Ofenpass
Ofenpass | |
---|---|
Hoogte | 2.149 m |
Weg | |
Hellingspercentage | 10% |
Verboden voor aanhangers? | nee |
Wintersluiting | geen |
Opengesteld | 1871 |
Kaart | kaart |
De Ofenpass (Reto-Romaans: Pass dal Fuorn) is een bergpas in Zwitserland, gelegen in het kanton Graubünden. De bergpas is 2.149 meter hoog en daarmee de 12e hoogste pas van Zwitserland. Over de pas loopt de Hauptstrasse 28, die Zernez met het afgelegen plaatsje Santa Maria Val Müstair verbindt.
Kenmerken

De Ofenpass is een oost-west georiënteerde bergpas die het Engadin met Val Müstair verbindt. De pasroute vormt de scheiding tussen de Sesvennagruppe in het noorden en de Ortler-Alpen in het zuiden.

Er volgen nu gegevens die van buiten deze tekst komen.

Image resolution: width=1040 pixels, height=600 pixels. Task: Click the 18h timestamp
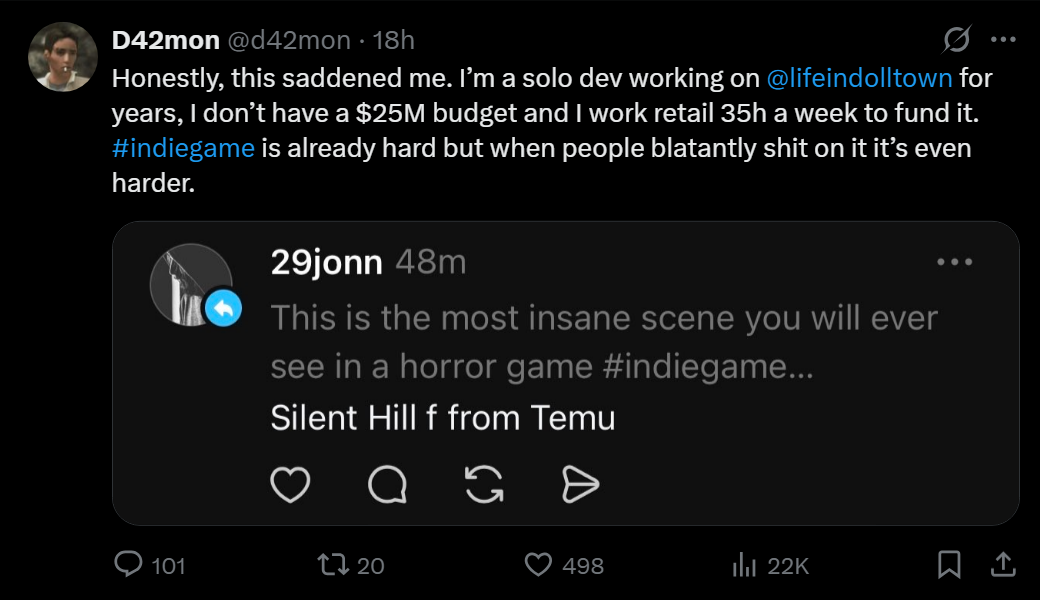(x=393, y=41)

De pashoogte vormt de waterscheiding tussen de Donau en Adige, het gebied naar het westen watert af naar de Inn en vervolgens de Donau, het gebied naar het oosten watert af naar de Rambach, vervolgens de Etsch/Adige naar de Adriatische Zee.

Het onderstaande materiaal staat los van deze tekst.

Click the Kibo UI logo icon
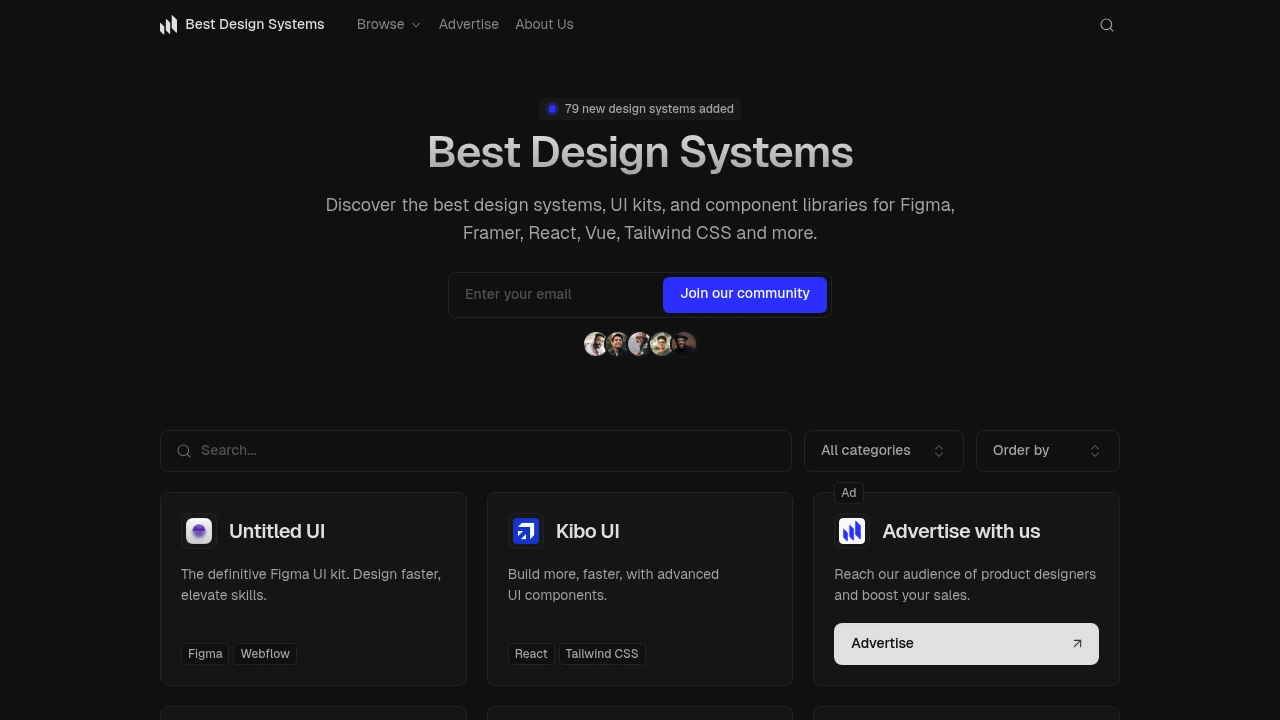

De Ofenpass begint in Zernez in het Unterengadin, op circa 1.450 meter boven zeeniveau. De dichtstbijzijnde andere pas is de Flüelapass, die toegang naar Davos geeft. De weg voert in eerste instantie door zeer dichtbebost gebied, met weinig uitzicht omdat men nog onder de boomgrens zit. Hier zijn weinig haarspeldbochten, maar de weg klimt gestaag. Bij Punt la Drossa slaat een zijweg af naar Livigno, die via de Forcola di Livigno toegang geeft naar de Berninapass. Men is hier gestegen naar zo'n 1.700 meter. Daarna volgt een vrij recht stuk van enkele kilometers dat geleidelijk stijgt naar de pashoogte. De weg is vrij breed met twee gemarkeerde rijstroken.

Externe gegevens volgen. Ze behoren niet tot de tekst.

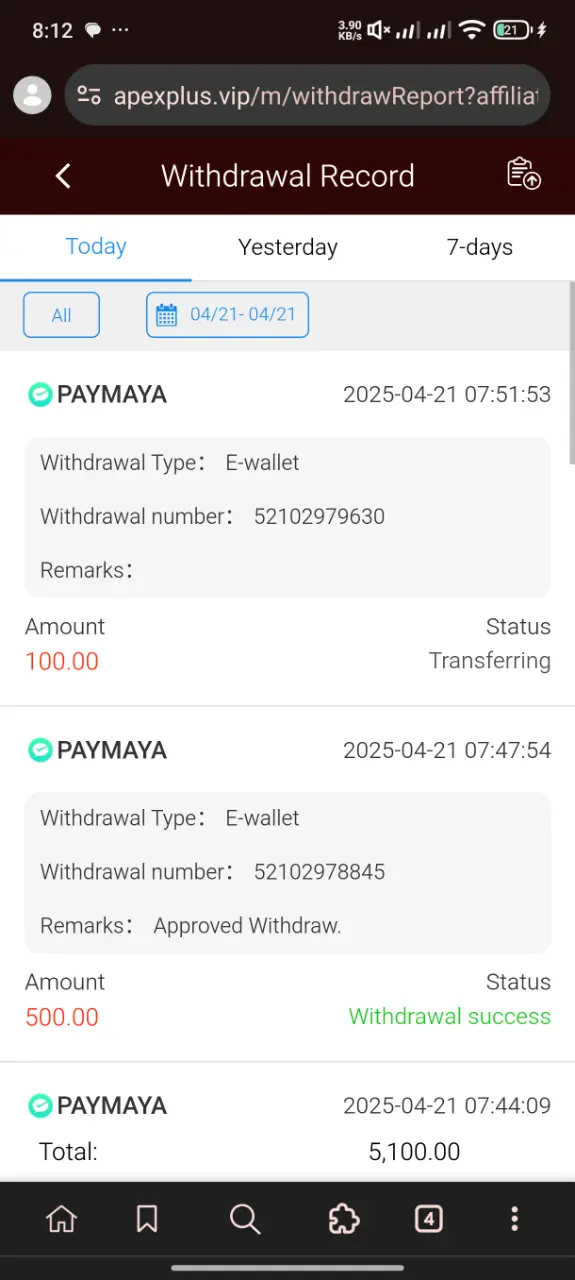Image resolution: width=575 pixels, height=1280 pixels.
Task: Switch to the Yesterday tab
Action: click(x=288, y=247)
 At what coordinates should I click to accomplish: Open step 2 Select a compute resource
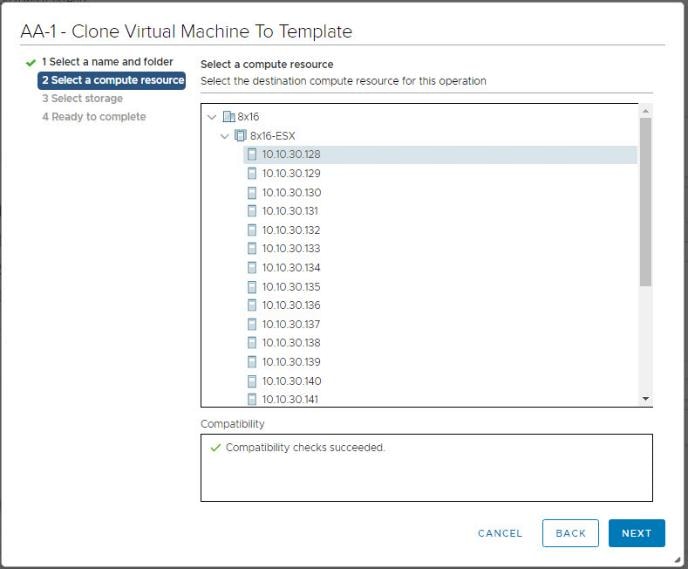(112, 80)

Het uitzicht rondom is voornamelijk op de woeste vergruisde bergen rondom. Omdat de bergen de 3.000 meter hier niet overstijgen, is er weinig eeuwige sneeuw in de zomer. Aan de oostkant is de Ofenpass wat steiler, met een aantal haarspeldbochten zodat men naar 1.700 meter bij Tschierv daalt. Vervolgens loopt de weg door een relatief vlak dal en daalt de weg geleidelijk naar zo'n 1.400 meter bij Santa Maria Val Müstair. Vanaf hier kan men de Umbrailpass richting Bormio nemen, of het dal volgen richting Merano en Bolzano.
Geschiedenis
De pas werd al tijdens de Romeinse tijd gebruikt, maar het belang van de Ofenpass wordt bediscussiëerd. Vanaf midden 19e eeuw werd de pasweg daadwerkelijk aangelegd. De aanleg was in 1871 voltooid. In de 20e eeuw is de Ofenpass gemoderniseerd maar niet grootschalig verlegd, de route volgt nog steeds hetzelfde tracé als voor de Tweede Wereldoorlog. De Ofenpass is vrij breed en nergens echt steil. Het aantal scherpe bochten is vrij beperkt voor een bergpas van meer dan 2.000 meter hoogte.
In de winter
De pasweg heeft doorgaand belang, in combinatie met de Flüelapass of de Vereina-treintunnel in de winter is het de voornaamste oost-westverbinding vanaf Chur tot Bolzano. De bergpas wordt in de winter sneeuwvrij gehouden en is daardoor het hele jaar geopend.